Enhanced Liability-Driven Investing (LDI)
Defined Benefit (DB) pension plan financials ended 2022 on a solid footing, improving the capacity to take meaningful de-risking actions.
Key Points
- Defined Benefit (DB) pension plan financials ended 2022 on a solid footing, improving the capacity to take meaningful de-risking actions
- As DB plans look to de-risk at reasonable costs, pension plans may find it beneficial to consider a broad range of investment options
- Completing a core bond allocation with private credit and income-oriented alternative strategies can help achieve important savings over other frequently pursued de-risking approaches, without materially increasing the funded status volatility or downside risk
The Stronger the Wind, the Stronger the Trees
Despite the recent market turmoil, Canadian Defined Benefit (DB) pension plan financials are on a solid footing, even following the financial and economic storm induced by the COVID pandemic.
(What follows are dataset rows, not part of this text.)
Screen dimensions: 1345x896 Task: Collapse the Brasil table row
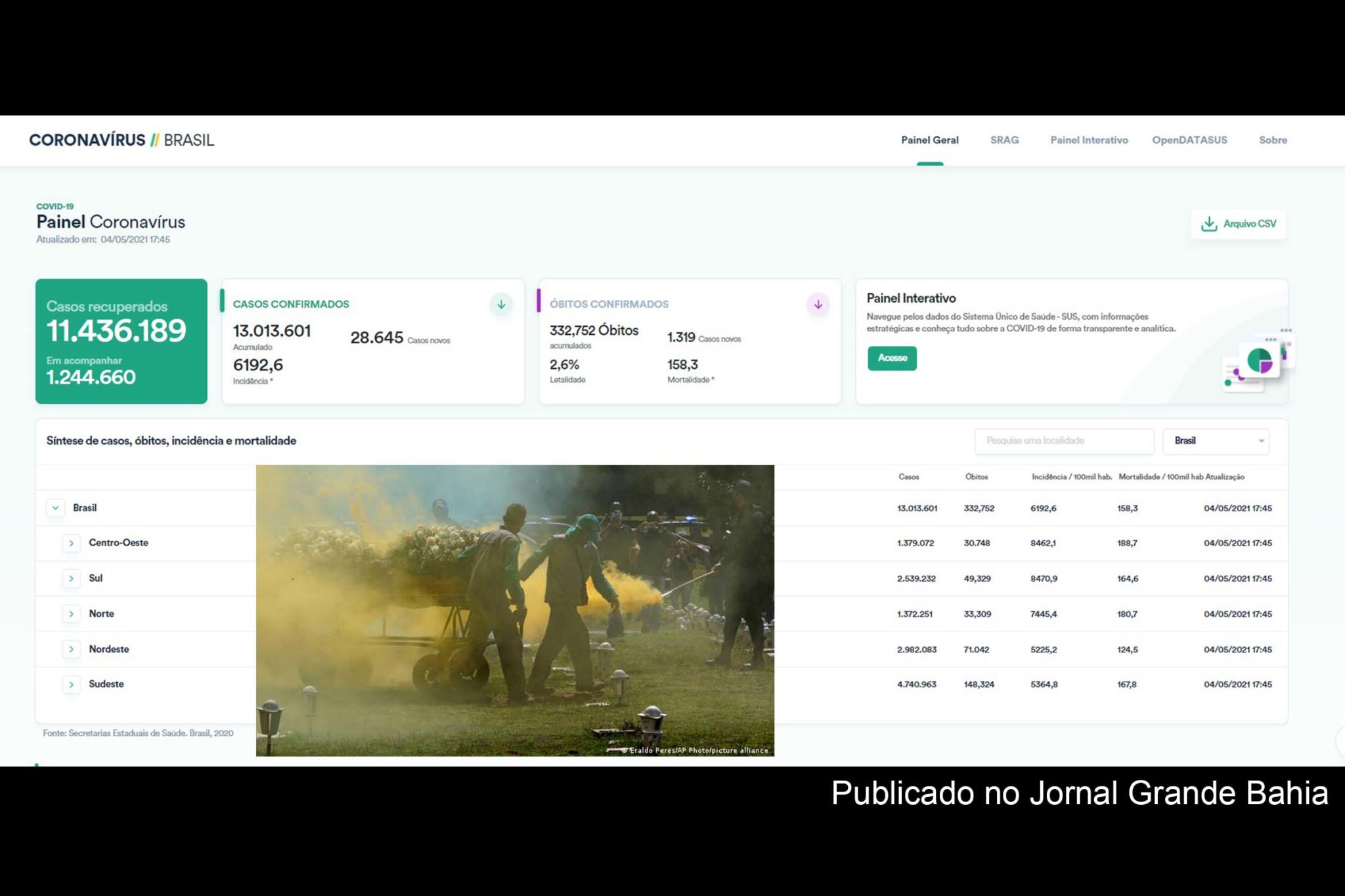56,507
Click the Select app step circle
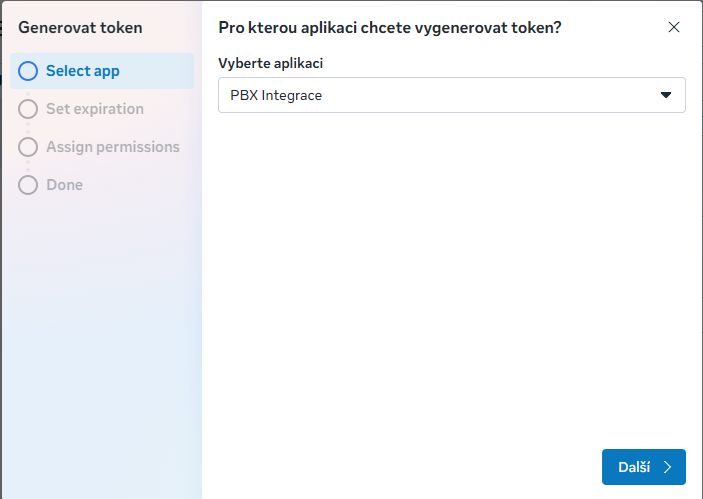 pos(28,71)

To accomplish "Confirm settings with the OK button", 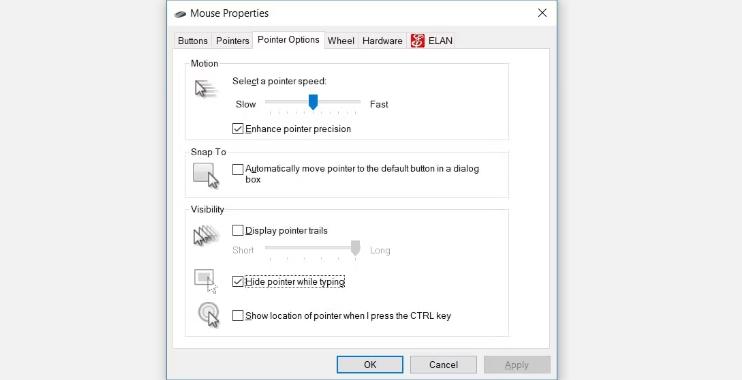I will point(370,364).
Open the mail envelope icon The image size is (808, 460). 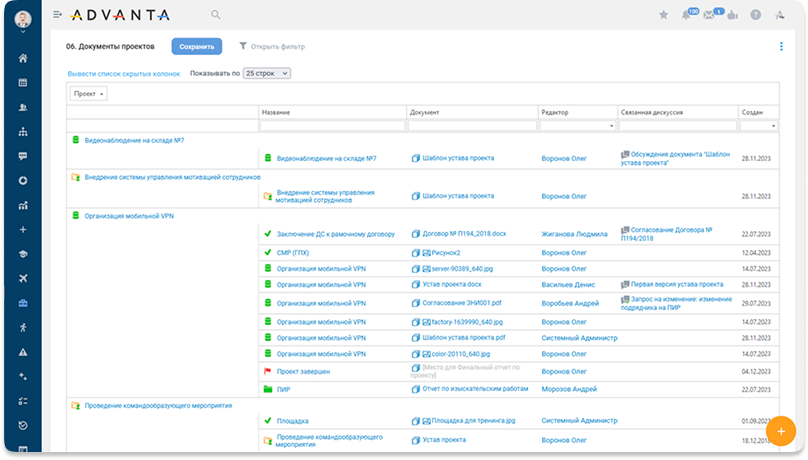click(709, 15)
While volatility is still abundant, the solvency ratio of Canadian plans has improved over the past three years according to data tracked by several consulting firms as well as those reported by regulatory bodies. For instance, according to the Financial Services Regulatory Authority of Ontario (FSRAO), the median Ontario defined benefit pension plan had a solvency ratio of approximately 85% in Q1 2020. At the end of 2022, the pendulum has swung in the other direction with the median pension plan having a funded ratio of 112% and over 80% of plans boasting a funded ratio greater than 100%.